Copy each line from the records below in which the word "Actele" is found.
______________________________
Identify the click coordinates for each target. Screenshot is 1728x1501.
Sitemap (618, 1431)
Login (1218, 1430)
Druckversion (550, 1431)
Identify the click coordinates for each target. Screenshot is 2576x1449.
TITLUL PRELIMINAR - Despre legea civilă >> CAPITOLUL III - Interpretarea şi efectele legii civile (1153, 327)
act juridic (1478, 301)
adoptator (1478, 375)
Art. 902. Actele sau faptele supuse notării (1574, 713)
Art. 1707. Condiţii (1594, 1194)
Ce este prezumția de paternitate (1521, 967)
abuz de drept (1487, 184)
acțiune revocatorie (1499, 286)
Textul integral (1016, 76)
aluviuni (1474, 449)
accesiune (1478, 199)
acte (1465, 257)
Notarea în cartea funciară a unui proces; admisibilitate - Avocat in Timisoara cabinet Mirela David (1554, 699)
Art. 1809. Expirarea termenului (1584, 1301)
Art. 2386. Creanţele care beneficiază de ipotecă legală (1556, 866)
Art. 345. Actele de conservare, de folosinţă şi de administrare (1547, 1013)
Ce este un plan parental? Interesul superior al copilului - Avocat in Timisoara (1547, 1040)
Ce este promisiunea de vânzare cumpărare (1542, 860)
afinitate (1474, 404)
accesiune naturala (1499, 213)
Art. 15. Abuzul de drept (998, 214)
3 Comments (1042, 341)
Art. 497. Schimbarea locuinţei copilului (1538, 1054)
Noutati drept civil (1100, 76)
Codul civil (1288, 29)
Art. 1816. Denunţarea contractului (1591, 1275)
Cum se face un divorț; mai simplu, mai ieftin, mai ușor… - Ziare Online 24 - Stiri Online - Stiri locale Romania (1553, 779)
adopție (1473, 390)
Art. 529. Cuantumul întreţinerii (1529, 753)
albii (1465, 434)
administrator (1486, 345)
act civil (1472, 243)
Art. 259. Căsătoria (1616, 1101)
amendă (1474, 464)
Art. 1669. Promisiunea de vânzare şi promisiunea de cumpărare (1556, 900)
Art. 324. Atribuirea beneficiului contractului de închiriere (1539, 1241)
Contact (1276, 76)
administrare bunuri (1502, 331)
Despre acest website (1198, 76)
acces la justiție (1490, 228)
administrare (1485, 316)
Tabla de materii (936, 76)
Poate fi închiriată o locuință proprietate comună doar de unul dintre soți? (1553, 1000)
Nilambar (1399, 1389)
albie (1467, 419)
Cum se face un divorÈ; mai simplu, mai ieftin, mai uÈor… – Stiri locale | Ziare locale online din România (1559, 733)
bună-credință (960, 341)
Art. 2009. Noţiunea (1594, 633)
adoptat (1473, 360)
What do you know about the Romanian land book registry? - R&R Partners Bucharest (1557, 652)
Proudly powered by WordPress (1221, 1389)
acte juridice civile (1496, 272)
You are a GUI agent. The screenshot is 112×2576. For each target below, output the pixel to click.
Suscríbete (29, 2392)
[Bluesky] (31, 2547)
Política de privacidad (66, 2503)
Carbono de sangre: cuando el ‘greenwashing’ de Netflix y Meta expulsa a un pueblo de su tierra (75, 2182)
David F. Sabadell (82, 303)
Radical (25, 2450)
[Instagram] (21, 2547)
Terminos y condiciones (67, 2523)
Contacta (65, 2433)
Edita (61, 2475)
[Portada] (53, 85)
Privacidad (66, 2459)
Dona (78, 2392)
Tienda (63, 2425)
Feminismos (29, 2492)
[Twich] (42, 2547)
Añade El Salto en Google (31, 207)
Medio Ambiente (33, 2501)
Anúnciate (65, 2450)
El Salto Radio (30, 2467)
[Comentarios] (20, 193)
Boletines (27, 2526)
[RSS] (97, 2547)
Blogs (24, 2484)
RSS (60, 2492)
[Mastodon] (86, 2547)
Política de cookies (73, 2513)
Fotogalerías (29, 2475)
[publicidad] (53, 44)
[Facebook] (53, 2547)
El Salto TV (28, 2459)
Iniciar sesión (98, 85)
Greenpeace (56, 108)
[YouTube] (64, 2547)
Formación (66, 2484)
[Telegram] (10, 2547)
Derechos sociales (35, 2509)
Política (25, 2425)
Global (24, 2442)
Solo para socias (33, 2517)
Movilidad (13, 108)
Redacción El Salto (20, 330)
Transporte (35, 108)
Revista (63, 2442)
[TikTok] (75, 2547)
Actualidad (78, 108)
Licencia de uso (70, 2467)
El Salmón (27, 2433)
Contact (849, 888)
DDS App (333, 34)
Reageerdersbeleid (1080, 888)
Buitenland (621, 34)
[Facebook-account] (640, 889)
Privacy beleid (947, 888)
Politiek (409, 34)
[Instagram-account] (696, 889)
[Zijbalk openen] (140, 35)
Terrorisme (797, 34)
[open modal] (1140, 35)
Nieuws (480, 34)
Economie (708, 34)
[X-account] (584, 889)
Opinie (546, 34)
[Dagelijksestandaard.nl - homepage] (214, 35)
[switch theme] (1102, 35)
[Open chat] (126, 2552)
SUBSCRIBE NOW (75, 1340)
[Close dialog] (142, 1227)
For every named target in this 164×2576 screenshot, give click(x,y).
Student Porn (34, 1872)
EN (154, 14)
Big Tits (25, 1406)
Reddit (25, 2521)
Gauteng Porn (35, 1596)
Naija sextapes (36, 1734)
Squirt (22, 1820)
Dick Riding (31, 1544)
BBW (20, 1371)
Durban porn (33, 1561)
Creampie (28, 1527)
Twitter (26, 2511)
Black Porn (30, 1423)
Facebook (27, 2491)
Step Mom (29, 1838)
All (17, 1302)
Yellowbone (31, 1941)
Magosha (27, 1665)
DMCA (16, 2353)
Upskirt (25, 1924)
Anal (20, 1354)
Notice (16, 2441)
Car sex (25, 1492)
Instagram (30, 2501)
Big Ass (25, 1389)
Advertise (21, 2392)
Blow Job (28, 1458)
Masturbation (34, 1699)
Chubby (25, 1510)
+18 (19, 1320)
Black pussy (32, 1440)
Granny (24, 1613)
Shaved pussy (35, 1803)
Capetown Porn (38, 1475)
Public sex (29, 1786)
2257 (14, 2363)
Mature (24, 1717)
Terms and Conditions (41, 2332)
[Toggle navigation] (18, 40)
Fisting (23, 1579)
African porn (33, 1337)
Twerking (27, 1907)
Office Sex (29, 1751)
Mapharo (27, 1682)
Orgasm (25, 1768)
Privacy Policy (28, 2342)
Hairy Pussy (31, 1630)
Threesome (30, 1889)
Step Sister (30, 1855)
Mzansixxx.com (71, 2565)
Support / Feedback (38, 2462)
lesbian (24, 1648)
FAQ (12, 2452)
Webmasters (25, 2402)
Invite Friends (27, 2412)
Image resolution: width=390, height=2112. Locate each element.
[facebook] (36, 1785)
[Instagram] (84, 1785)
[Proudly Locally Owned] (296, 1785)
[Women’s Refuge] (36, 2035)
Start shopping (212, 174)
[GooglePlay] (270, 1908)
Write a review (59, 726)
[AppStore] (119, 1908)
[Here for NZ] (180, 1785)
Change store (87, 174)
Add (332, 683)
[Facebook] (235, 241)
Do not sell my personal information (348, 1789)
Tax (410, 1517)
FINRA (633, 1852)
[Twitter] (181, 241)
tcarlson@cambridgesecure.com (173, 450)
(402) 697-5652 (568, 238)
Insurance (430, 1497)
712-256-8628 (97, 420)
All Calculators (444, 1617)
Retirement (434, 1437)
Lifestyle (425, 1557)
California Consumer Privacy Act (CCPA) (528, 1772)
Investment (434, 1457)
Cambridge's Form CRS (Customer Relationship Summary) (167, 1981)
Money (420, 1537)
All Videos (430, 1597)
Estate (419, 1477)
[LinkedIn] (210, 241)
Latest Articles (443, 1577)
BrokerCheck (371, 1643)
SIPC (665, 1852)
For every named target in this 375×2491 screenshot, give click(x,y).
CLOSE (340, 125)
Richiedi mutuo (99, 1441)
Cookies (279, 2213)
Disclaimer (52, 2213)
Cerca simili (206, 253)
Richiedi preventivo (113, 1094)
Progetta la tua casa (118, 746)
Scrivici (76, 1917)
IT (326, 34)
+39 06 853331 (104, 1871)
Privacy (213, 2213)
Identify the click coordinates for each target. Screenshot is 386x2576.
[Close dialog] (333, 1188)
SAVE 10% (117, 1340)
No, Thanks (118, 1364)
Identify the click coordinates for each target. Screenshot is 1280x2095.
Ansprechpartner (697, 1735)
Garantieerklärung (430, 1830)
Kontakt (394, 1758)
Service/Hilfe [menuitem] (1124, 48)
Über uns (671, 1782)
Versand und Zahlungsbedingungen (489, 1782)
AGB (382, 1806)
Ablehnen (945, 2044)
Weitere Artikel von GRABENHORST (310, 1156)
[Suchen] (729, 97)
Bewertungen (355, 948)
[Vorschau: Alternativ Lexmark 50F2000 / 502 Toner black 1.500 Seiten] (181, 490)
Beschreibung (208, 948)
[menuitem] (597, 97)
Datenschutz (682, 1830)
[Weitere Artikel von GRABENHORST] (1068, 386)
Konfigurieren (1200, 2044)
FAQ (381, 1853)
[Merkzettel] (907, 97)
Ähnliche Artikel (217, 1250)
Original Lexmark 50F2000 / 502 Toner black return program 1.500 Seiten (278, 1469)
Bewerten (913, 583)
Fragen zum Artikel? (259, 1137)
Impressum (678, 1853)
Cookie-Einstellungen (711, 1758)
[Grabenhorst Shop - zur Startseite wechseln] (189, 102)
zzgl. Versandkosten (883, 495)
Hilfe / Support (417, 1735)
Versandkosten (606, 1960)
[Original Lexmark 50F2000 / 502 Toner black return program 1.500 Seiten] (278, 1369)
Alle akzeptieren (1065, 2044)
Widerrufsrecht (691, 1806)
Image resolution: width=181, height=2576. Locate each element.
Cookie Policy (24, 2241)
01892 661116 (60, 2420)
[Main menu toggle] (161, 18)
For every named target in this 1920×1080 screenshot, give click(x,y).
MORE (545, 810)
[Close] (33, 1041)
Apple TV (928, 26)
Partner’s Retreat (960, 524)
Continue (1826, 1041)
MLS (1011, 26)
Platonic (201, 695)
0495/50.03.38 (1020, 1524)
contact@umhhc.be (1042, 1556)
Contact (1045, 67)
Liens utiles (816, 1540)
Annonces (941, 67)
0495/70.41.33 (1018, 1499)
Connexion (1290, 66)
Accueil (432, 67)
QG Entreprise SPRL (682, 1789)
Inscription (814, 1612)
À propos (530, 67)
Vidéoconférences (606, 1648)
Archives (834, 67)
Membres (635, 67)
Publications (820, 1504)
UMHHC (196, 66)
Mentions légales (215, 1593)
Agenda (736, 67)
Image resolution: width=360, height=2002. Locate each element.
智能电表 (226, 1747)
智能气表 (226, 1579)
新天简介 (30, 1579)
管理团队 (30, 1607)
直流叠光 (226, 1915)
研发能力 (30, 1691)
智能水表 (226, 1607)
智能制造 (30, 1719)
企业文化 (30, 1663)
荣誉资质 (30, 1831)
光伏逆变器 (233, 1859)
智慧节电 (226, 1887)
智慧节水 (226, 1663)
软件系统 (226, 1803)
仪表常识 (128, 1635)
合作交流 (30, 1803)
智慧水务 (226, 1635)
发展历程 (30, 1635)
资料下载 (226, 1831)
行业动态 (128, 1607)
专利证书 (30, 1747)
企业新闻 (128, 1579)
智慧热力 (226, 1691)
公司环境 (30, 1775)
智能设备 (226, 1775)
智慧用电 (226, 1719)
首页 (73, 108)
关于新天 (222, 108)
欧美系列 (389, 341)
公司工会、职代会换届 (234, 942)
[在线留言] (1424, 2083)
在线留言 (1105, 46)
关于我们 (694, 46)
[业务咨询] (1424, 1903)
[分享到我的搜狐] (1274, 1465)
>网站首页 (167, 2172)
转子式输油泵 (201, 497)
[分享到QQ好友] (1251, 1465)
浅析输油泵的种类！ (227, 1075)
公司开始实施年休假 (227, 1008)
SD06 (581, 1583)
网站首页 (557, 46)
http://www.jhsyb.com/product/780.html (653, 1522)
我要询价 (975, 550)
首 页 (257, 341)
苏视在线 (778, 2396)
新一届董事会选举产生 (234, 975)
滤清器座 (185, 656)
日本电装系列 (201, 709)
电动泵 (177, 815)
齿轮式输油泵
______________________________
RESPONSE:
Art. 902. Actele sau faptele supuse notării (1574, 713)
Art. 345. Actele de conservare, de folosinţă şi de administrare (1547, 1013)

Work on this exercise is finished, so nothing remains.